Transformer Windings: Concentric and Overlapping Types
In power transformers, there are two primary winding configurations: concentric and overlapping. The majority of power transformers produced in China use a core-type transformer structure, and their windings are typically designed in a concentric configuration.
A concentric winding means that in any cross-section of the transformer's core column, the winding forms a cylindrical shape around the core. Typically, the low-voltage winding is placed closest to the core, while the high-voltage winding is located on the outside. An insulation gap, as well as a cooling channel (oil duct), must be maintained between the high-voltage and low-voltage windings, and between the low-voltage winding and the core column. This gap is necessary for insulation and to allow proper heat dissipation. The size of this insulation distance is determined by the voltage level of the winding and the space required for heat dissipation.

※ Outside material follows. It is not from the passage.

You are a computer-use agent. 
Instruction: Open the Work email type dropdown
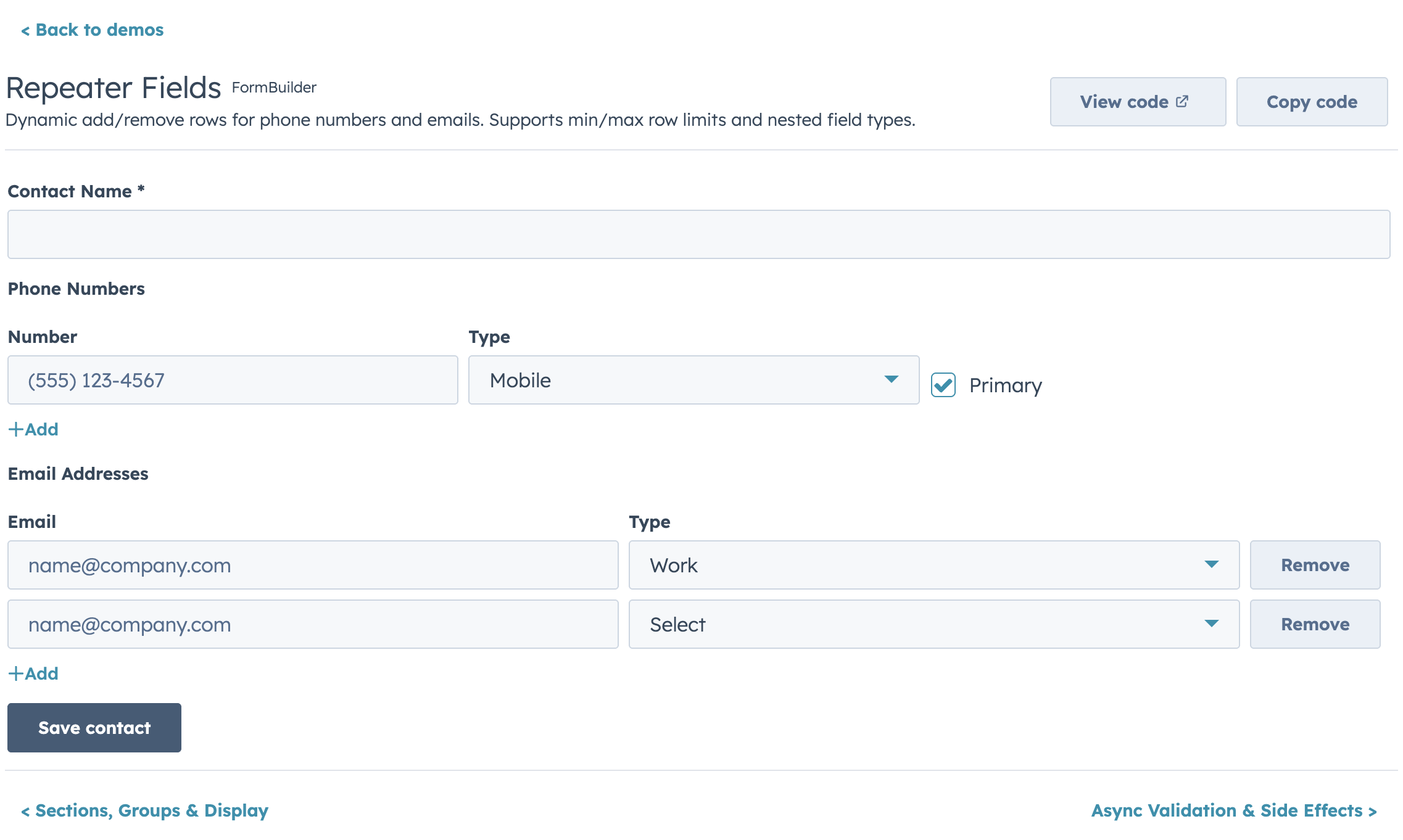click(933, 565)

When the low-voltage winding is placed closer to the core, it requires less insulation space, allowing the winding size to be smaller, which in turn reduces the overall transformer size. The concentric winding comes in several forms:
Single-layer cylindrical
Double-layer cylindrical
Cylindrical Windings
A cylindrical winding is a spiral formed by winding flat wire tightly together. It can be wound in a single layer or double layer. Generally, double-layer windings are preferred over single-layer windings. This is because single-layer windings, due to their elastic deformation, tend to loosen, causing the coils at the ends not to be tightly packed. A double-layer winding is much more stable and less likely to loosen.

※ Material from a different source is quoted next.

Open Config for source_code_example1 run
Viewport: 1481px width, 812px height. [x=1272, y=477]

When large currents are involved, each winding coil can be formed by several conductors arranged in parallel along the axis. However, the number of parallel conductors is typically no more than 4 to 5. Cylindrical windings provide the largest surface area for cooling, which improves cooling performance. However, they are mechanically weaker and are generally used in low-voltage windings of small-capacity transformers.
Spiral Windings
For transformers with a slightly larger capacity, the low-voltage winding may consist of only a few turns (20-30 turns), but the current is much higher, so a larger cross-sectional area for the windings is required. This necessitates using multiple conductors (6 or more) wound in parallel. In cylindrical windings, it is not suitable to use many conductors in parallel because the conductors are tightly packed in a single layer, which leads to large coil pitches and makes the coil unstable. To address this issue, spiral windings are used. Spiral windings are wound radially with one conductor pressed against another, leaving a gap between each turn.

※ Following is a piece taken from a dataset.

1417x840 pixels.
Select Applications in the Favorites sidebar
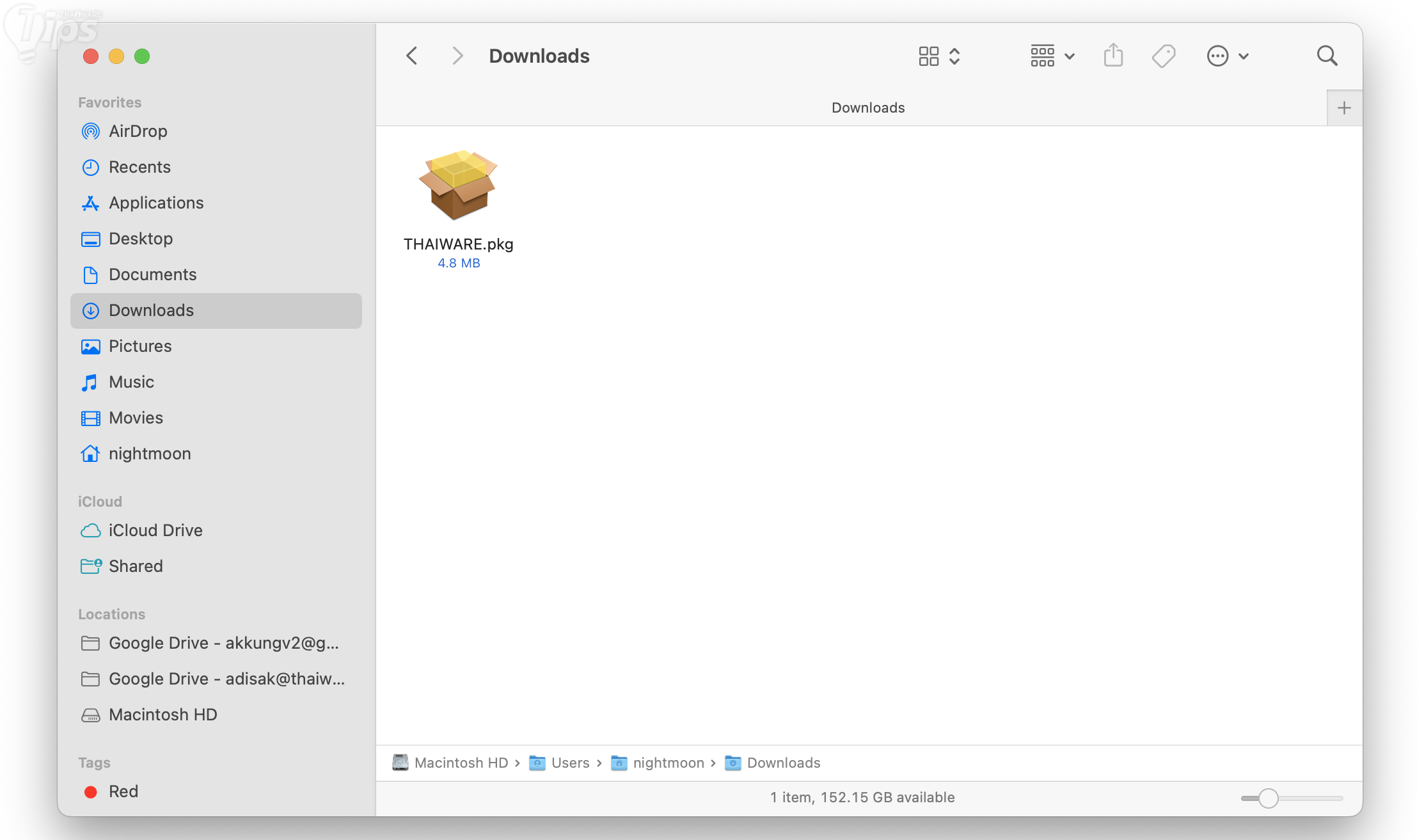[155, 203]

When more conductors are used in parallel, the conductors can be split into two groups, forming a double-layer spiral winding. When temperature rise and insulation conditions allow, the spiral winding can be designed with a combination of normal and smaller oil ducts, creating a semi-spiral winding. A single semi-spiral winding is referred to as single semi-spiral, while a double spiral winding is referred to as double semi-spiral. Semi-spiral windings are widely used in medium and large transformers due to their high space utilization.
Switched Conductor Windings
To further minimize additional losses in non-fully shifted spiral windings, switched conductors are used. Switched conductors are formed by twisting multiple strands of wire in a specific pattern, resulting in a single thicker conductor that is insulated with paper. This type of winding is primarily used in the mid- and low-voltage windings of high-capacity transformers.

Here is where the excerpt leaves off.